Iris kelam itu melirik sekilas pada Mayang, lalu kembali mengarahkan pandangannya  ke depan. "Biarin aja, gue enggak peduli. Paling enggak mereka jadi santapan mereka."

Sontak saja membuat Mayang membolakan kedua matanya. Gadis itu segera bangun untuk membujuk Stevi menjauh dari jalanan ini. Ya, Mayang tahu jika mereka akan melalukan tawuran sesama pelajar. Tidak mau jadi korban, Mayang memaksa Stevi buat pergi.

Tapi, lagi lagi Stevi kekeh pada pendiriannya. "Enggak mau May, aku yakin Juna enggak bakalan biarin mereka lukain aku. Aku, kan pacarnya."

"Harus gue bilang apa lagi? Dia enggak peduli sama lo. Sadar Stevi, buka mata lo!"

"Juna hanya bercanda  May. Dia pasti lindungin aku. Lebih baik kamu  pergi sebelum terlambat, aku enggak apa-apa di sini," tutunya penuh harapan.

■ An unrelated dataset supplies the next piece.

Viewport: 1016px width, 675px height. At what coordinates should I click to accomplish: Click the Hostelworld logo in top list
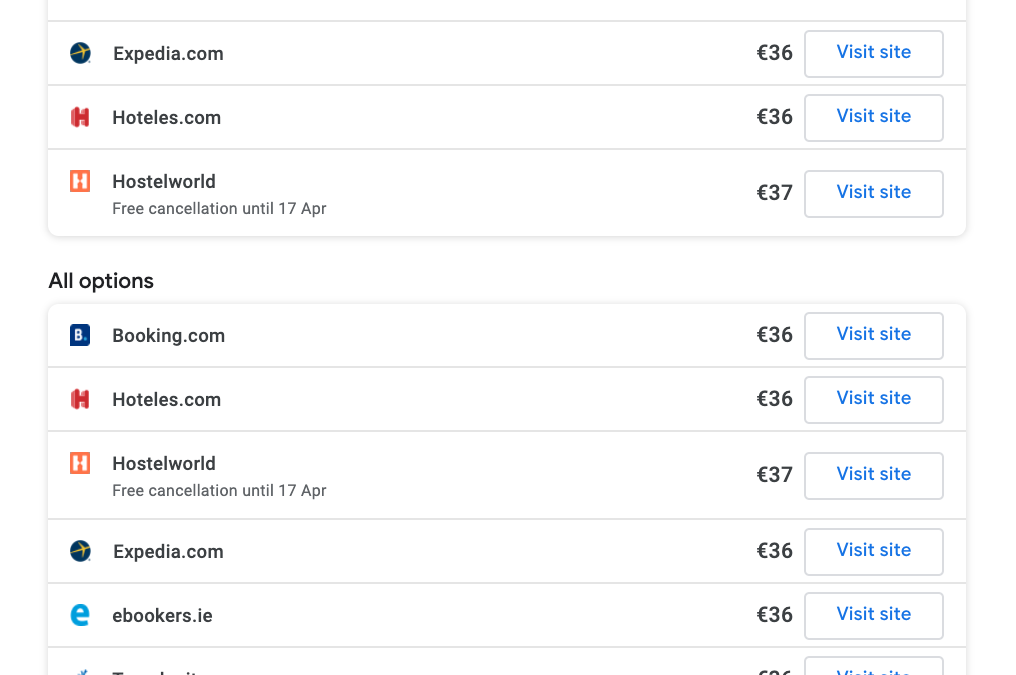(x=80, y=181)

Juna yang mendengar semua ucapan Stevi hanya acuh. Baginya, gadis itu tidak ada apa-apanya. Melindunginya? Jangan  harap, karena bagi Juna pantang untuk lemah karena cewek.

"Mereka datang!" seru Dave memberitau.

Mayang  semakin kalut, ia tidak bisa meninggalkan Stevi pada cowok seperti  Juna. Dan, Stevi pun mulai cemas akan keinginanya.

"Bersiap!" seru Juna dingin.

Stevi dan Mayang yang berada di belakang mereka hanya bisa terdiam. Namun, saat Mayang menoleh ke belakang tenyata  sudah ada sekumpulan preman lengkap dengan senjatanya.

"Kita harus pergi, Stevi!" Dan kali ini Stevi menyetuinya.

"Sial, mereka bawa bekingan!" cetus Dion geram.

"Serang!!"

"Maju!"

Mayang menatap sekeliling, bunyi benda tajam dan  tumpul saling beradu. Kini mereka benar-benar ada di tengah-tengah orang tawuran. Dan, Stevi sudah mulai ketakutan, air matanya sedari tadi lolos.

"Mati!"

Mayang melebarkan matanya sempurna kala Juna, pacar dari temannya begitu brutal di medan tempur. Serta, telinganya pun mendengar Juna mengucapkan kata  'Mati'. Detik berikutnya, Juna menghempaskan tubuh musuh di aspal lalu ... membunuhnya  dengan sadis.

Sungguh, napas Mayang  tercekat melihat semuanya terlebih lagi iris kelamnya menoleh pada Mayang. Seakan-akan mengatakan, berurusan denganya akan berakhir kematian.